## Assigned task
Will you write out, word for word, every line from the one with "Switch to the 挿入 ribbon tab" to the final line of the data below, with the pictures left out?

>>>>>

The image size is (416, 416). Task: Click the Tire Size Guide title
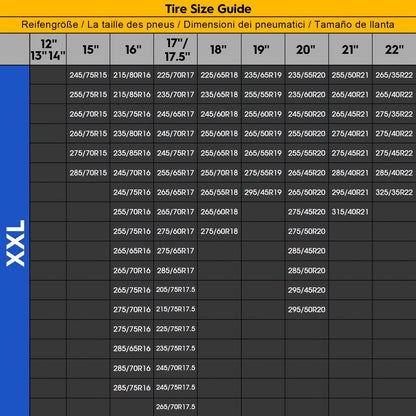[x=208, y=9]
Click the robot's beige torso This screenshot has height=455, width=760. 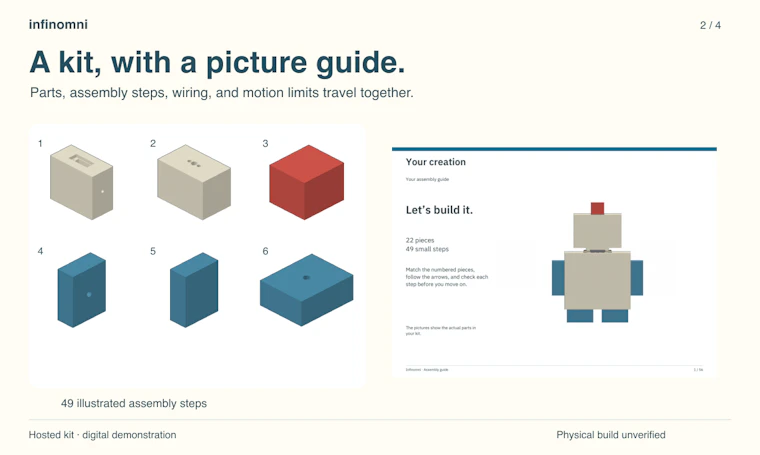tap(597, 280)
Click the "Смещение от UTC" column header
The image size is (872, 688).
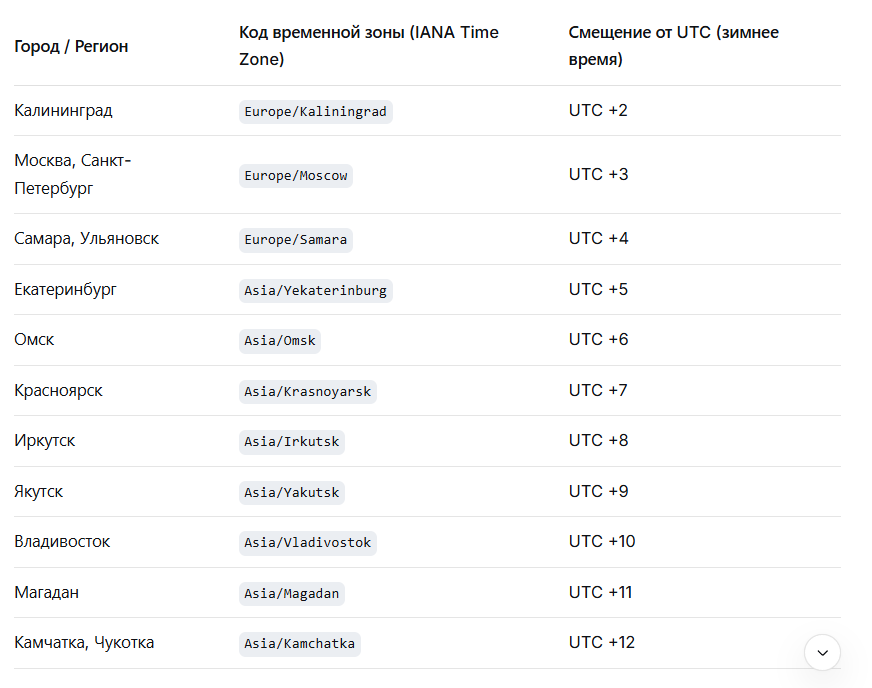click(673, 46)
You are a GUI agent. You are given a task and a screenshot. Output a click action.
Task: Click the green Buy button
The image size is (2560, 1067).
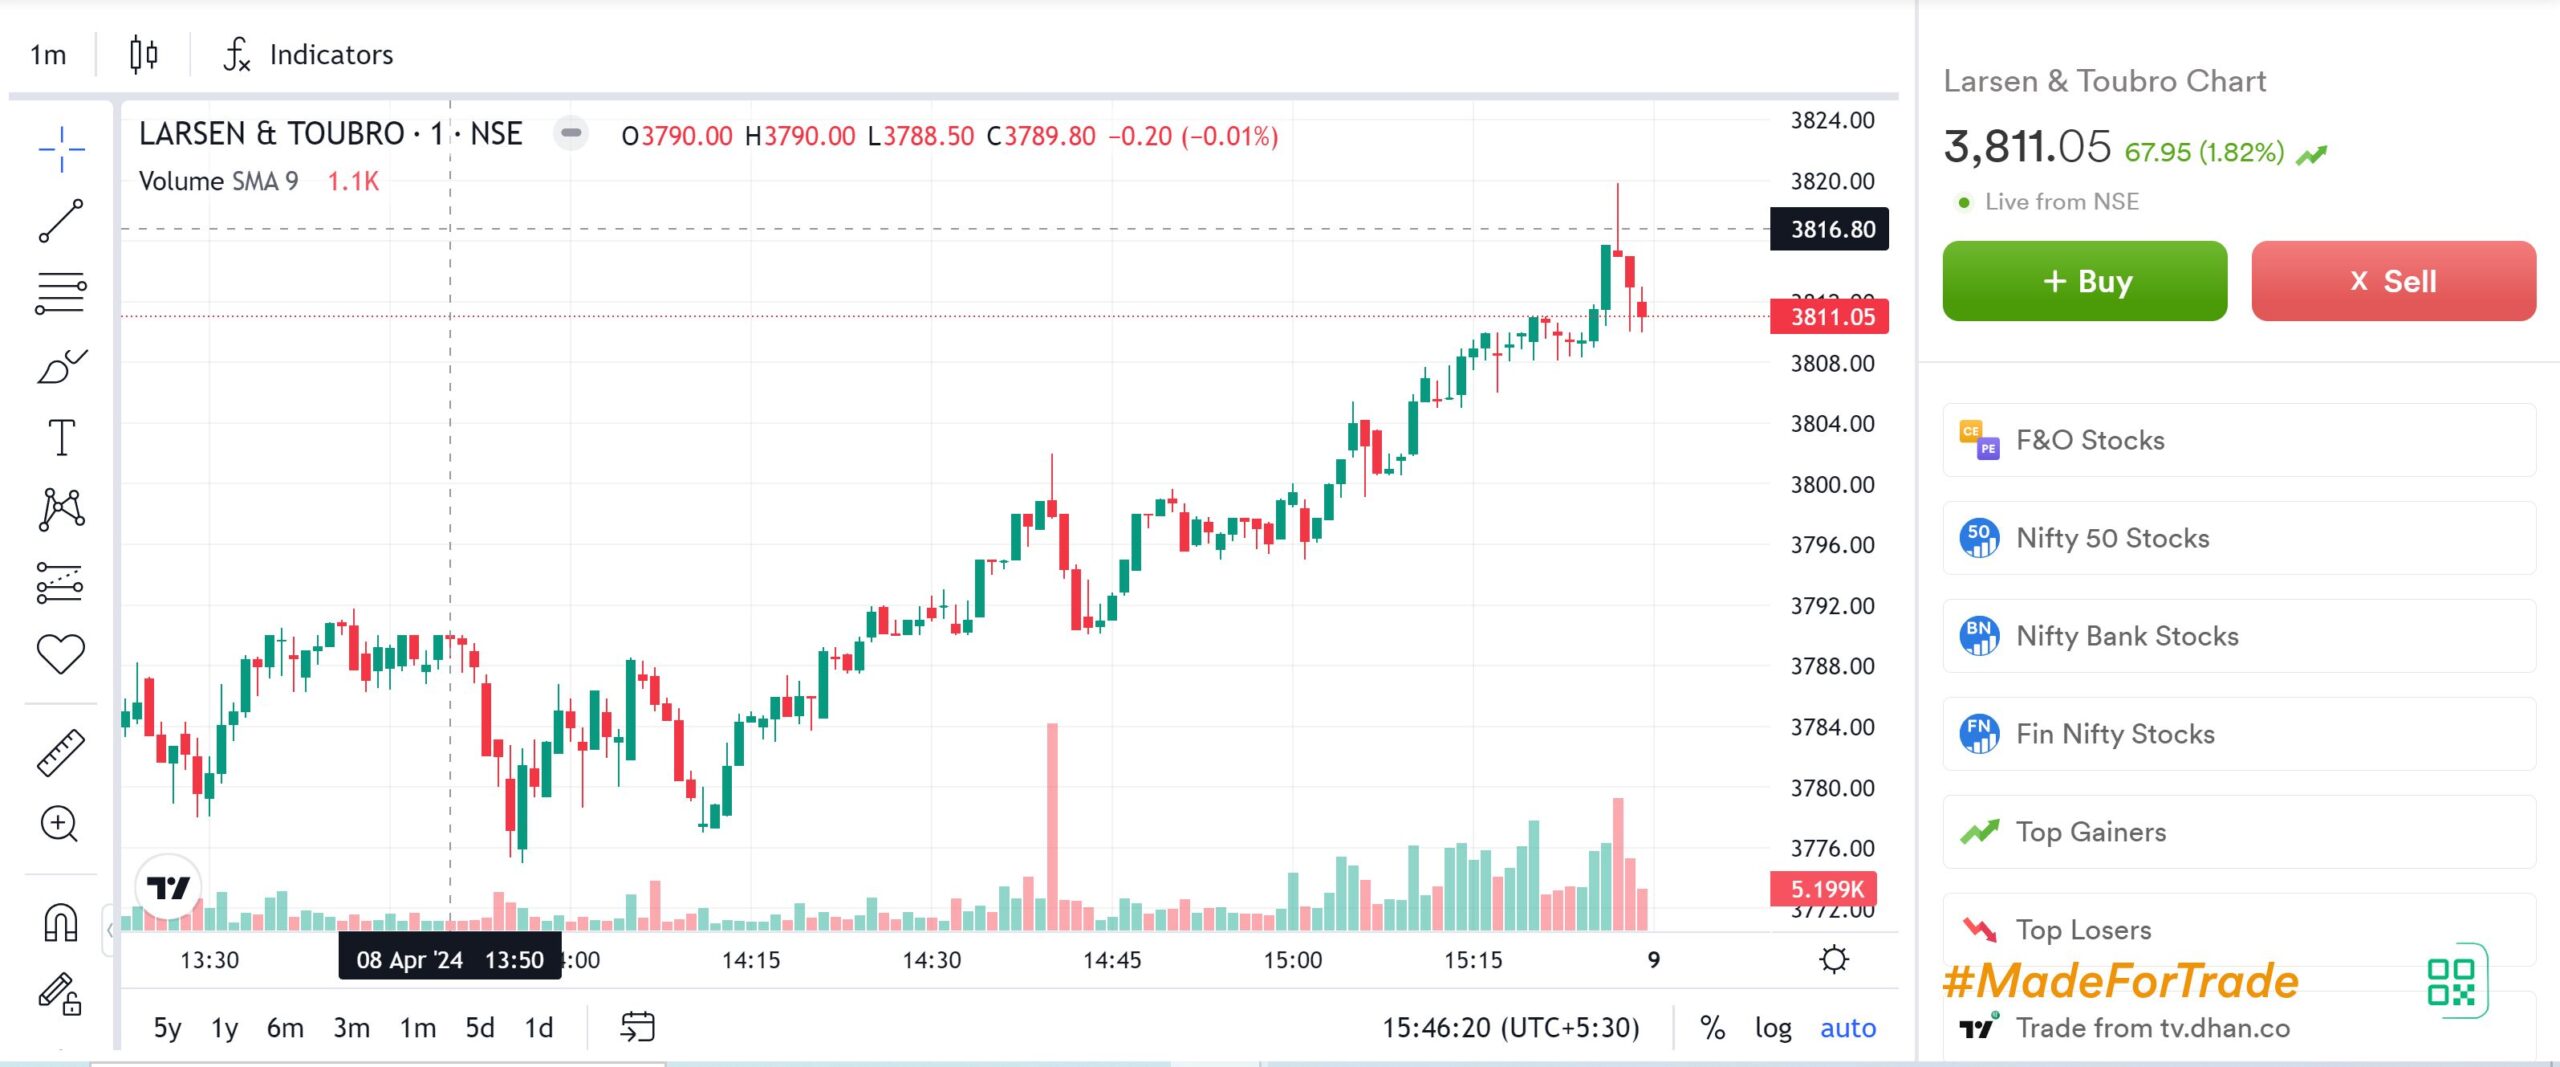tap(2084, 281)
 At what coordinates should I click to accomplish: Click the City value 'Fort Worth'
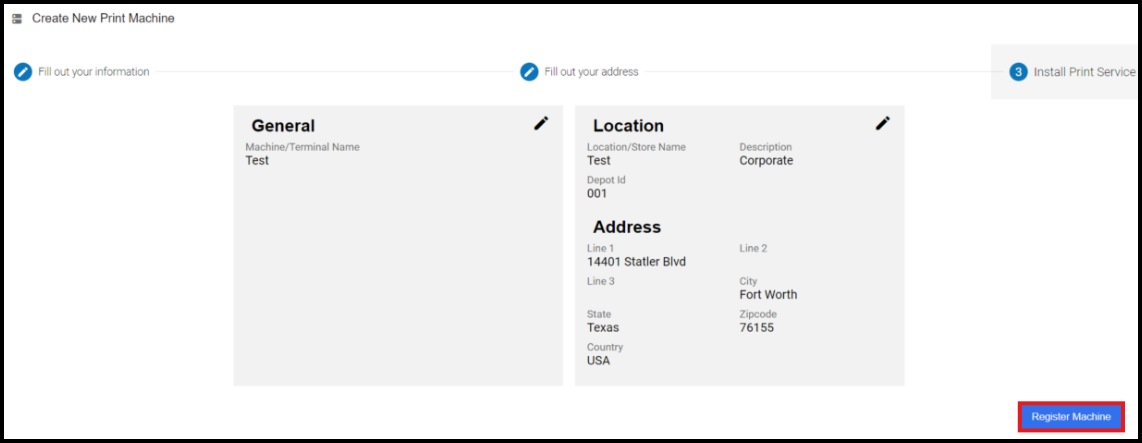click(768, 295)
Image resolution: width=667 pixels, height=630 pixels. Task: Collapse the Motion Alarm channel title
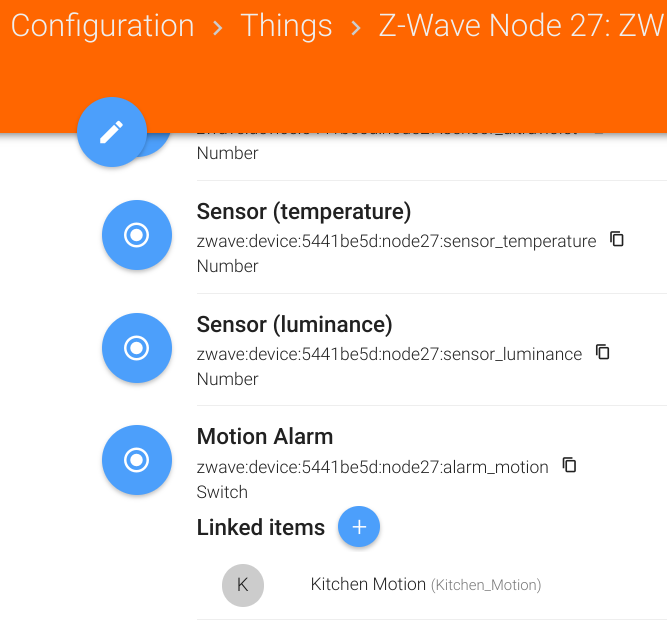(x=265, y=437)
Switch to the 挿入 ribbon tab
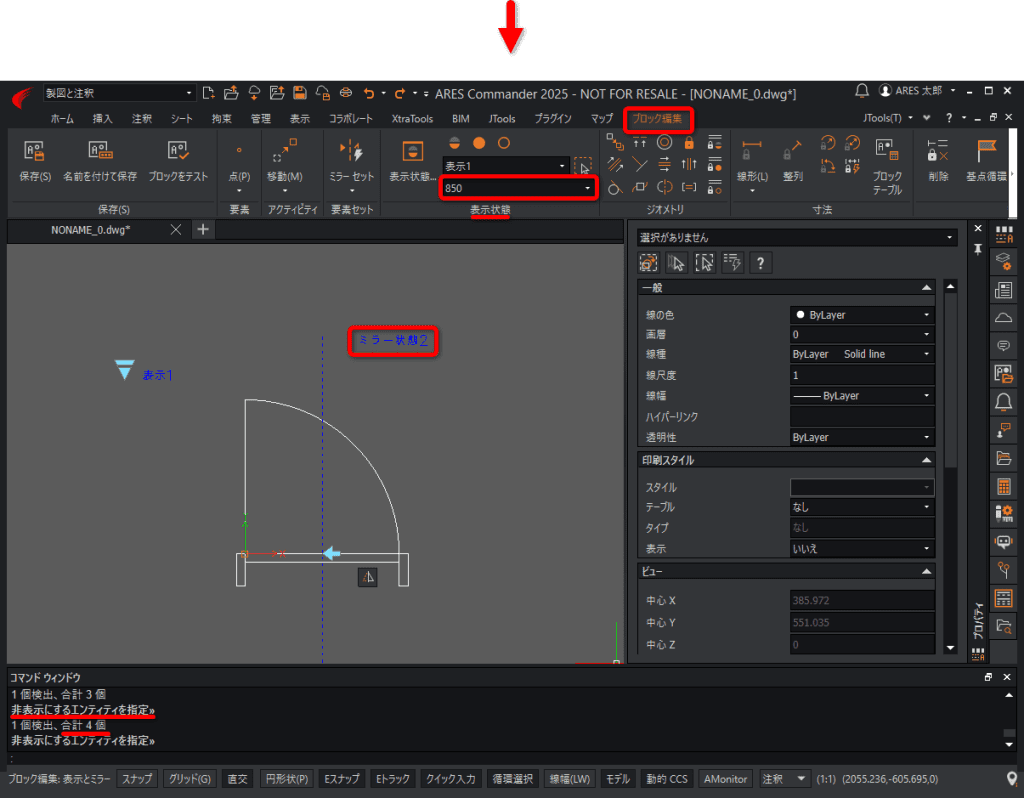Screen dimensions: 1024x798 pos(102,119)
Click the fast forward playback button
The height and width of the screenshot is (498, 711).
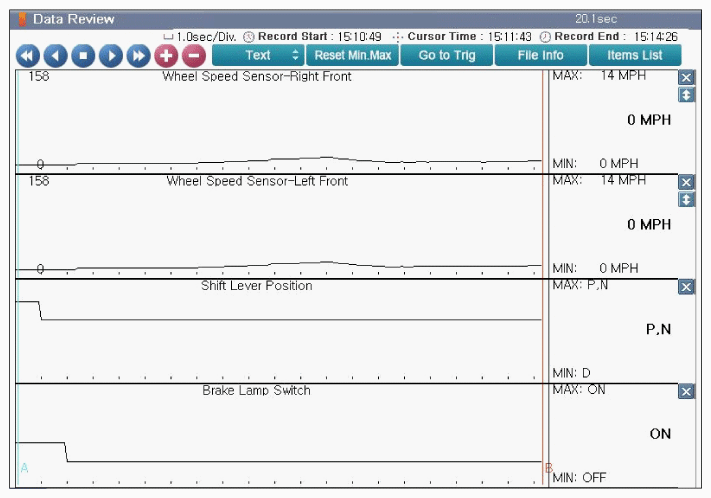click(138, 56)
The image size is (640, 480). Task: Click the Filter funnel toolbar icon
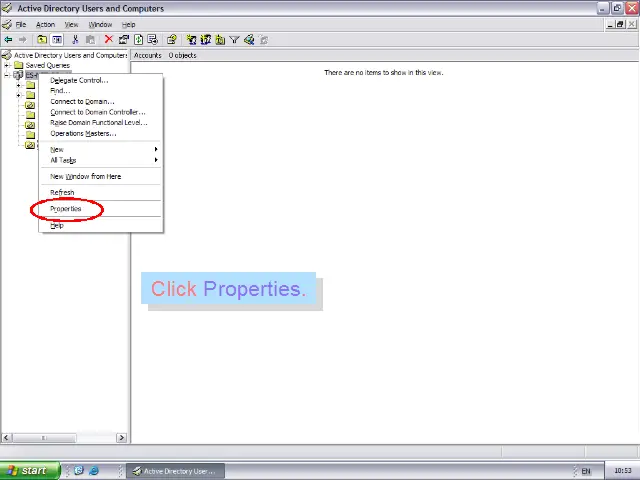coord(234,40)
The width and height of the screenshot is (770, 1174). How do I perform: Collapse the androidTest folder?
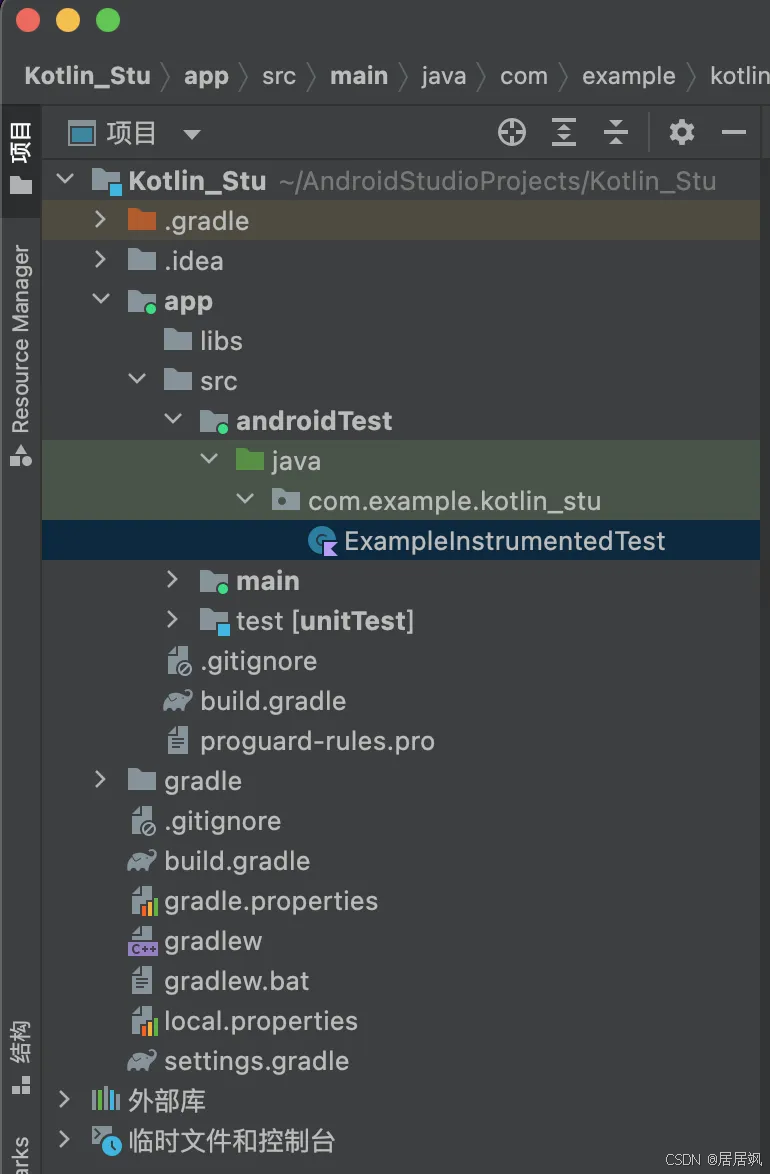click(173, 419)
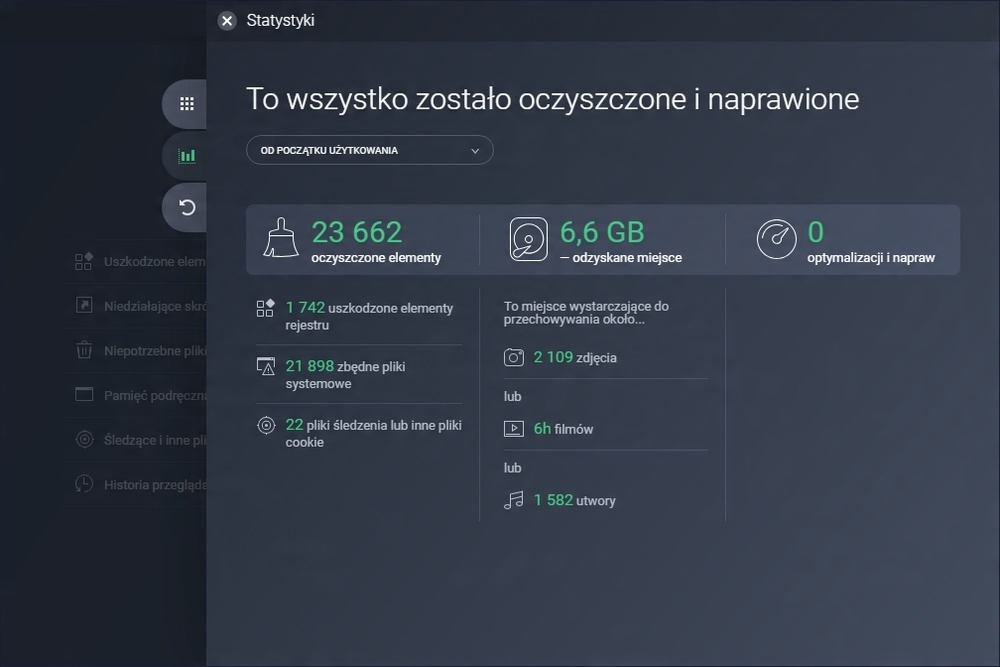Screen dimensions: 1000x667
Task: Open the grid dashboard sidebar button
Action: pos(186,104)
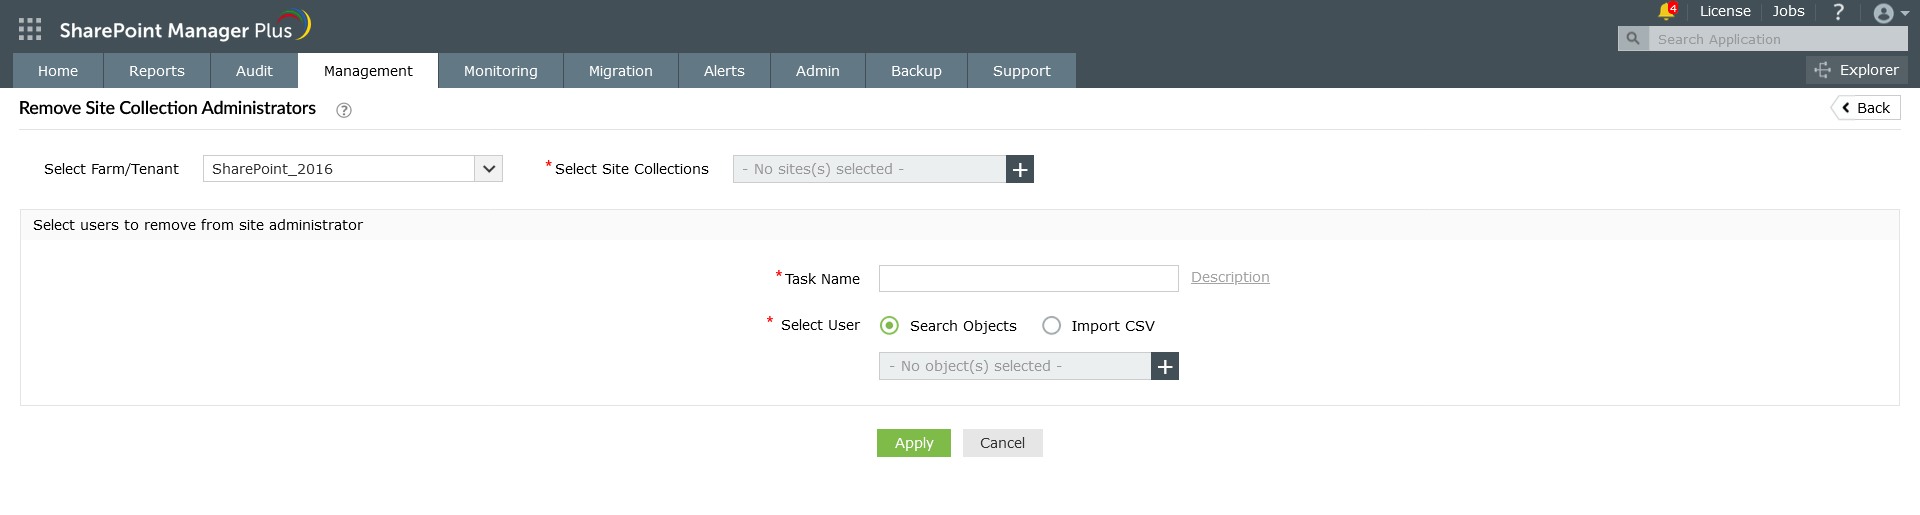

<<<<<

## Task result
Switch to the 挿入 ribbon tab
Screen dimensions: 1024x798 pos(102,119)
Click the fast forward playback button
The height and width of the screenshot is (498, 711).
click(138, 56)
The image size is (640, 480). Task: Click the Filter funnel toolbar icon
coord(234,40)
The width and height of the screenshot is (770, 1174). How do I perform: Collapse the androidTest folder?
click(173, 419)
Screen dimensions: 1000x667
Task: Open the grid dashboard sidebar button
Action: pos(186,104)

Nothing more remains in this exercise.